Aniston narrates the disenchantment as Justine with her dead-end job working at a Wal-Mart-esque chain store and her dead-end marriage to perennially stoned house painter Phil (John C. Reilly). She longs for an escape and a change of pace from a grind where there appears none. Then one day a new teenage co-worker named Holden (Jake Gyllenhaal) comes into her life and seems to represent the danger and vitality Justine has felt missing in her life for so long. Her affections are at first stalled in apprehension, but soon Holden and Justine are ducking into motels and finding excuses to get busy in the stock room. But soon enough the honeymoon ends. Justine learns more distressing items about the emotionally dependent and unstable clerk, like his real name is Tom (“Tom is my slave name” he tells her). What once seemed exciting is now becoming more perilous to cover up.
The Good Girl then descends into blacker territory with some unexpected turns, but also some more unbelievable moments. When confronted by Phil’s best friend Bubba (Tim Blake Nelson) about her infidelity she is given a rather unpleasant ultimatum that she gives in too way too easily. The longer the affair and messy cover up continues the more audience loyalties shift toward the victim, Phil. He admits he isn’t the smartest man or the best husband, but his feelings are authentic for his wife. And the more the audience views him the more they see that he truly does love Justine.

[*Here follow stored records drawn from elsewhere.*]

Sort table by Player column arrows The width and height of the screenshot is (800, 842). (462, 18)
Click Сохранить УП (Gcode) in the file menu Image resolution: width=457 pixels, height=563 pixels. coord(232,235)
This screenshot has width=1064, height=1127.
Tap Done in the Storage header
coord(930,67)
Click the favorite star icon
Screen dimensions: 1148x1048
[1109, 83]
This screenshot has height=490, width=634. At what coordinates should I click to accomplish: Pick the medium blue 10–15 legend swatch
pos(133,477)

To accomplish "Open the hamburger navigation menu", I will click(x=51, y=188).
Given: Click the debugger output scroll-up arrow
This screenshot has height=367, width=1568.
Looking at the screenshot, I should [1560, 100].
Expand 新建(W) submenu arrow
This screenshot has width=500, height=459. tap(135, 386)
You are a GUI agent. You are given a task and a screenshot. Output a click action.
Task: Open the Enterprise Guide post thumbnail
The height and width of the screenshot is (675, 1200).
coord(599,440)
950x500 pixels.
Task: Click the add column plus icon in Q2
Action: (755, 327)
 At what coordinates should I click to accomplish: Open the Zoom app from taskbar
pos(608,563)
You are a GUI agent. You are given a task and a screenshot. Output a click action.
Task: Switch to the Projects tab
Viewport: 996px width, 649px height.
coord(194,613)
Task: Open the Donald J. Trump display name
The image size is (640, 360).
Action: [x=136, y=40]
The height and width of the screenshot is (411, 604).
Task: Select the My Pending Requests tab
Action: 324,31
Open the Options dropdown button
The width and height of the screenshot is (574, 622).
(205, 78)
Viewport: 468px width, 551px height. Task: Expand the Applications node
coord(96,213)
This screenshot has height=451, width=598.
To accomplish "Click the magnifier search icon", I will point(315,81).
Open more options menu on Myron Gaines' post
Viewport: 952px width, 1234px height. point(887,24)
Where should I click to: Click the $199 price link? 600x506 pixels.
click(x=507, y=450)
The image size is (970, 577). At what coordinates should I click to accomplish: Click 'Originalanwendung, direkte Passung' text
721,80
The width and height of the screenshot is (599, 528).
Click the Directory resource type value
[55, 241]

And again, we have to come black to that road block of a lead. A more accomplished actress could pull off this bittersweet role with aplomb and believability. A better actress could have slowed down the audience shift in loyalty away from her unfaithful protagonist. The supporting cast of The Good Girl has a lot more bite to them. Gyllenhaal (Donnie Darko) now seems to be an expert in the disturbed youth. Reilly starts off as a loaf but transforms into a sympathetic character that has his own touching moments of unannounced affection to Justine. Nelson gives the film some of its funniest moments along with the lethally deadpanned Zooey Deschanel. The lone stereotype in the bunch is played by Mike White (who wrote the film) as an overly enthusiastic Christian do-gooder.
It’s a pity The Good Girl has its anchor around the neck of Aniston and willing to go as far as she will take it, because The Good Girl is indeed a good film with some wicked moments of comedy and a well-written story. It’s just that Aniston’s acting limitations gravitate what could have been a better film.